3.1.5. Endothelin-B receptors
There are endothelin-B receptors on the plasma membrane of LECs in collecting lymph vessels. The stimulation of endothelin-B receptors can release NO (nitric oxide) from the endothelial cells, which results in negative chrono- and ino-tropic effects on the rhythmic pump activity (Sakai et al., 1999).
IGFR-1 (insulin-like growth factor receptor-1) and IGFR-2 were detected in primary LECs, and mediated LEC proliferation and migration, contributing to lymphangiogenesis in vivo (Bjorndahl et al., 2005). Using a combination of in situ RNA hybridization and antibody staining, Cao et al. (2004) demonstrated that primary mouse dermal LECs expressed PDGFR-α (platelet-derived growth factor receptor-α) and PDGFR-β, two tyrosine kinase receptors. Additionally, HGF (hepatocyte growth factor) receptor is expressed in LECs and relates to lymphangiogenesis (Jurisic and Detmar, 2009).
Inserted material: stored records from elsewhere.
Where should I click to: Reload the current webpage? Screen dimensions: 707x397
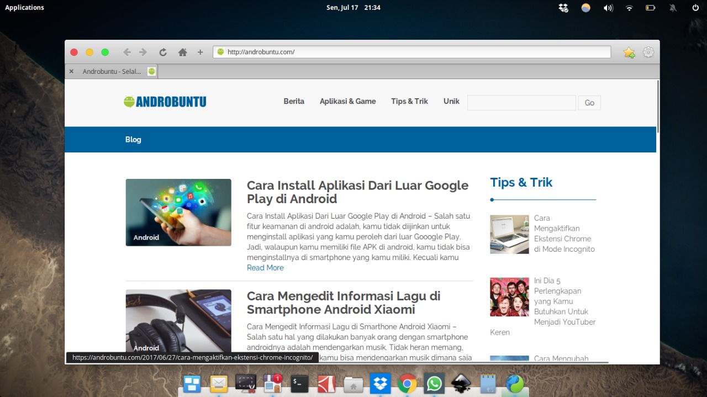(x=163, y=52)
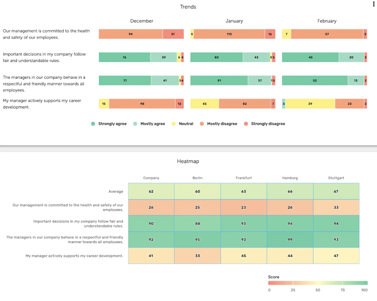Open the three-dot overflow menu
Image resolution: width=377 pixels, height=301 pixels.
tap(373, 4)

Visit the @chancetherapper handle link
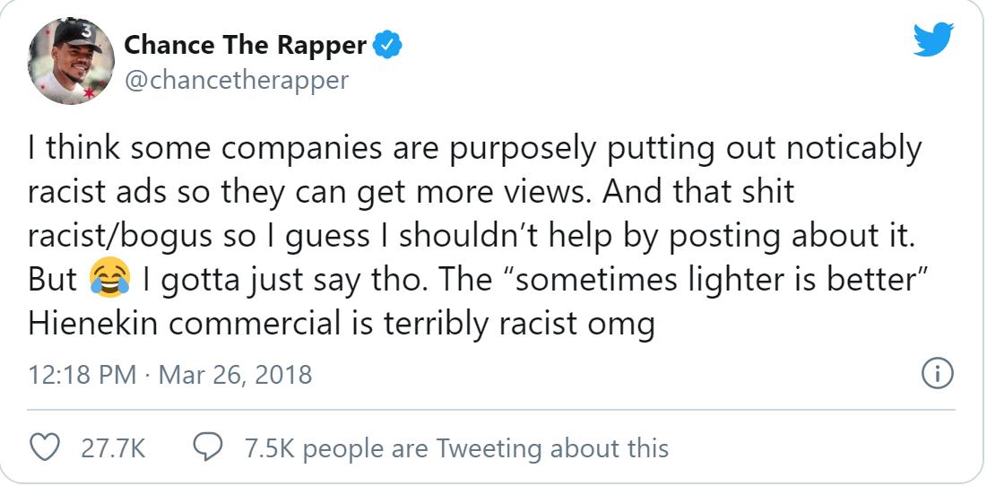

With regard to the inflammatory cytokine receptor, three IL-20 (interleukin-20) receptor subunits, IL-20Rα, IL-20Rβ and IL-22Rα, were all detected in human LECs. They mediated IL-20 to play a potential role in activating and modulating the formation of lymphatic vessels (Hammer et al., 2009).
3.2. Adhesion molecules
LECs express several cell adhesion molecules that constitute adherens junctions. These junctions may be particularly important for lymph vessel formation, leucocyte trafficking and tumour metastasis.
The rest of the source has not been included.